It seems to me that there might be at least one extra degree of freedom.
Informal approach: cut a straw into five segments, not all equal. Draw a
circle of the "right" size and fit the segments into a pentagon inscribed in
the circle. Now move them around and see if you can shift the angles
while keeping the segments inscribed and adjacent. If I were a betting man,
my bet would be there's room to wiggle.
|
1230.2 | Addressing no one in particular, | VMSDEV::HALLYB | Twin Peaks Municipal Software Works | Tue May 01 1990 23:19 | 4 |
| Perhaps you would get better results if you lit candles and chanted out
"Fire, Walk with me" :-)
John
|
1230.3 | working on the easy part | CSSE::NEILSEN | I used to be PULSAR::WALLY | Wed May 02 1990 16:57 | 41 |
| This looked too hard to me, but since .1 raises doubts about uniqueness, I'll
take a shot at it.
Pick a side and call the length s1. Now consider the right triangle formed by
half the side, the radius from the end point and the perpendicular bisector of
the side (a theorem in elementary geometry shows that this will pass through
the center). Call the interior angle of this triangle at the center a1. Then
s1 and a1 are related by
a1 = arcsin ( s1 / ( 2 * r ) )
There are five such equations in six unknowns: a1 ... a5 and r.

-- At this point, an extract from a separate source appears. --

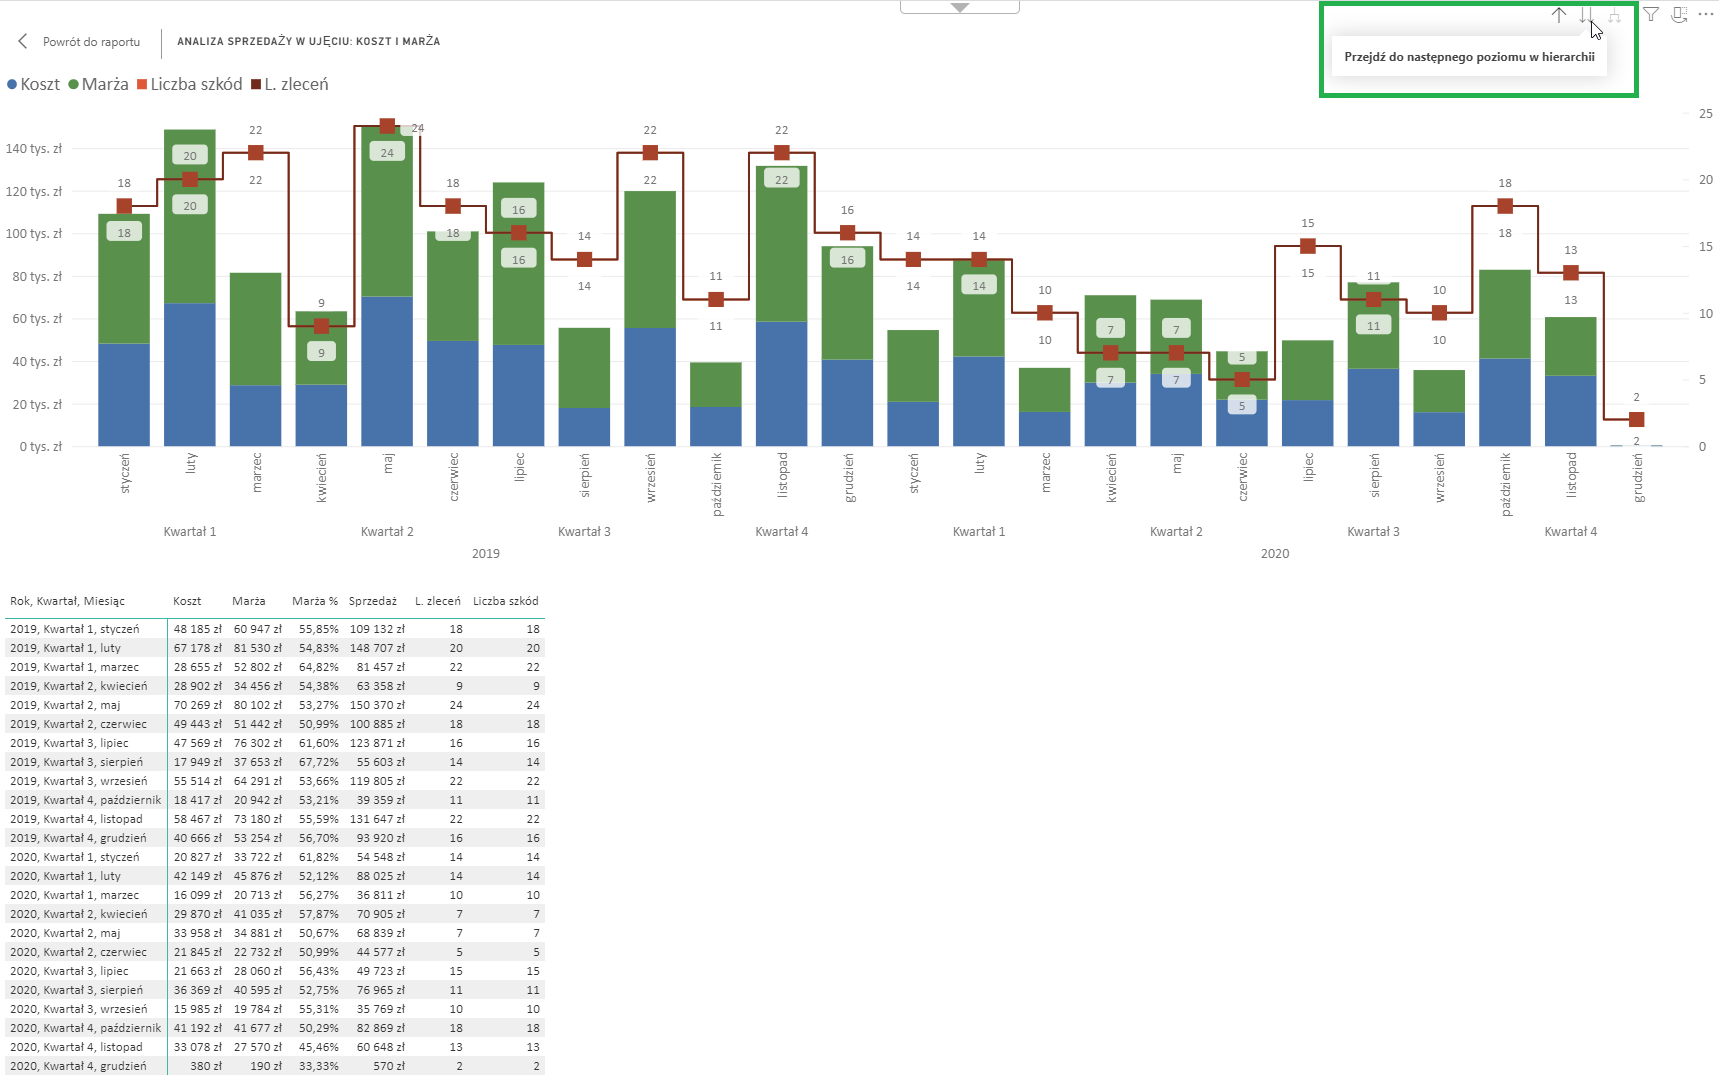The image size is (1719, 1090).
Task: Sort table by Marża % column header
Action: coord(314,602)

There is also a sixth equation relating the ai
2 * ( a1 + a2 + a3 + a4 + a5 ) = 2 * pi
This makes six equations in six unknowns. There is no room for wiggle here, but
see a few comments on non-uniqueness below.
If I actually needed to find r, I would substitute the first five into the
sixth, giving one equation with the one unknown r. Then I could solve
for r numerically.
I presume that .0 is looking for a closed solution. I suspect there is one,
using either the formulas in .0 or the side-side-side trig relations, but I'll
leave that to the more algebraically inclined.

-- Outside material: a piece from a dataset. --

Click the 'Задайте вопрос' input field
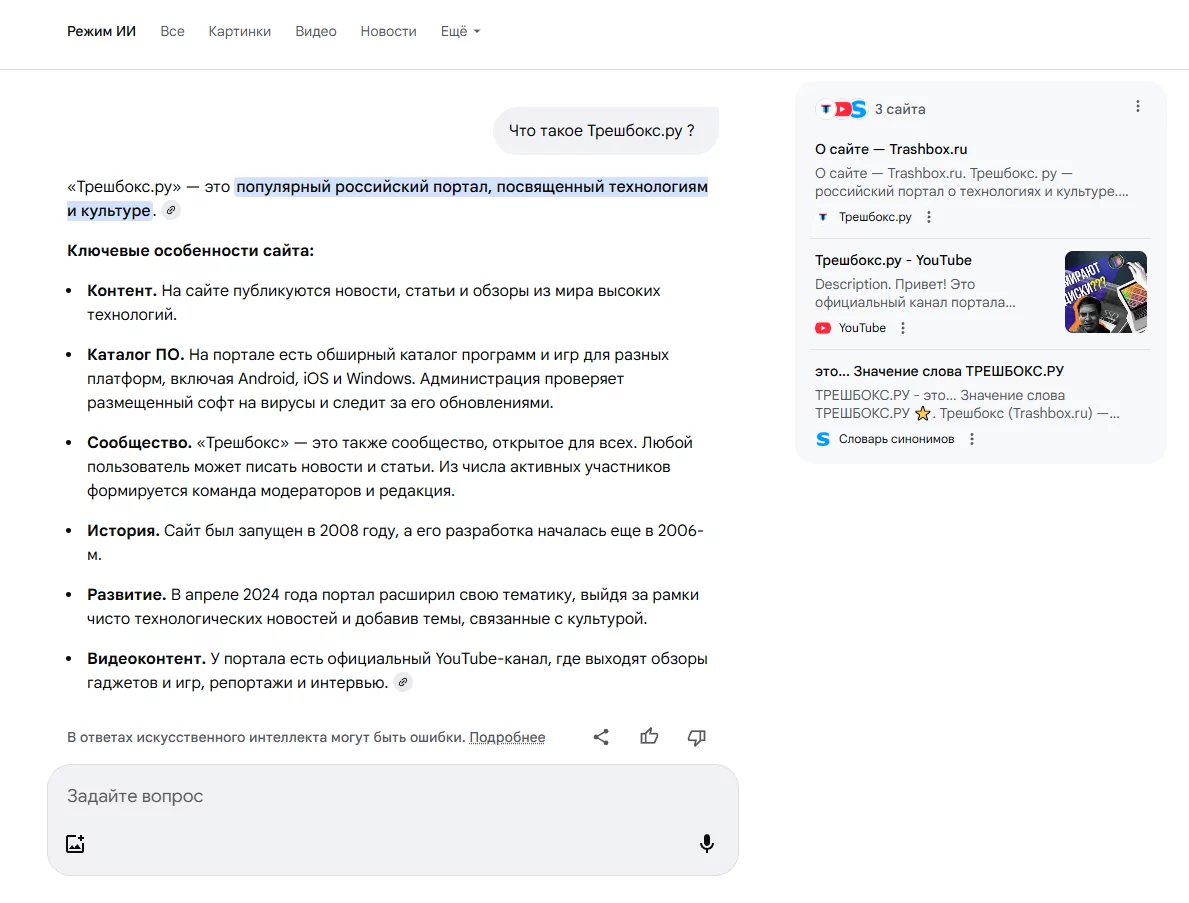1189x903 pixels. (380, 796)
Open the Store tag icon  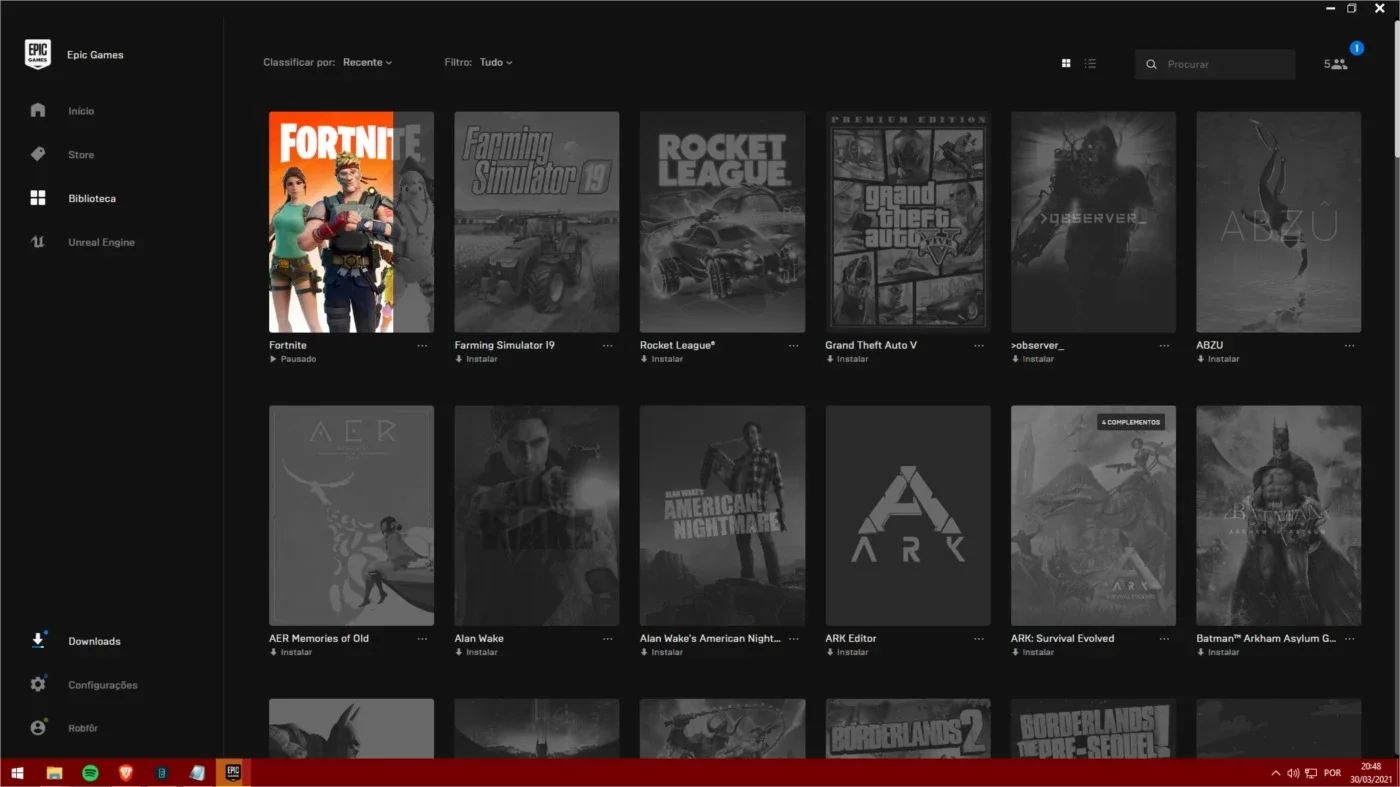click(38, 154)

Now for the non-uniqueness:
In principle, the sixth equation should really equate to n * 2 * pi. The case
n=1 is a pentagon. Reply .2 may have been referring to the fact that n=2 is
a pentagram. But .0 explicitly asked about a pentagon, and we may take that
to exclude n > 1.
It is also true that arcsin is not uniquely defined. Most of the cases I
have found lead to five sided figures which are not strictly pentagons. I can
draw one case where r is close to s/2. There are two values of r which will
solve the six equations, corresponding to two pentagons, one of which encloses
the center of the circle and one of which does not. Still no wiggle, but not
a uniquely defined radius.
|
1230.4 | Geometric argument for uniqueness. | CADSYS::COOPER | Topher Cooper | Thu May 03 1990 15:34 | 42 |
| If we make the further assumption that the pentagon in question is
*simple* (i.e., no edges intersect except at a vertex, and all vertexes
[it is *too* a proper plural] have exactly two edges meeting at them),
then it is pretty easy to see that the solution is unique. Multiple
solutions for "r" are spurious.
Imagine that an oracle has presented you with a set of sticks of the
specified length, numbered in clockwise order, and (more oracularly)

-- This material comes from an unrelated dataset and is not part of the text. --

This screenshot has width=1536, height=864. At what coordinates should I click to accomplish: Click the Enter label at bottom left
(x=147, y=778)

a circle of the correct radius. Your job is to place the sticks on
the circle to form the pentagon.
You take the first stick (which, of course, could be any one of them)
and place the "counterclockwise" end of it on some point on the
circle's circumference. This choice of starting point is the last
free choice you have. There are only two points that the other end
can be placed on -- only one of which is clockwise of the first point
(the two points may coincide if the the stick is twice the radius).
You now take the next stick and place it one end on the just placed
end of the first. Once again you have only one choice of where to
place the second end.
This continues through the five sticks until you get to the last stick
whose end-point will just line up with the starting point -- assuming
that your oracle was right.
If she was wrong and the circle is too large, then your actions would
be no less constrained but the final point will come short of the
initial point. If the circle is too small, then the final point will
overshoot. Only one radius will work.
There is *at most* a single solution.
Any additional solutions will be spurious -- the same as other
solutions, negative radii or whatever.
The most interesting property to the analytic solution in .3 is that
the radius *does not depend on the order of the sides*. This is not
obvious from my geometric argument. Anyone with a geometric argument
for this property.
Topher
|
1230.5 | Geometric argument: order doesn't matter. | CADSYS::COOPER | Topher Cooper | Thu May 03 1990 16:24 | 27 |
| RE: .4 (me)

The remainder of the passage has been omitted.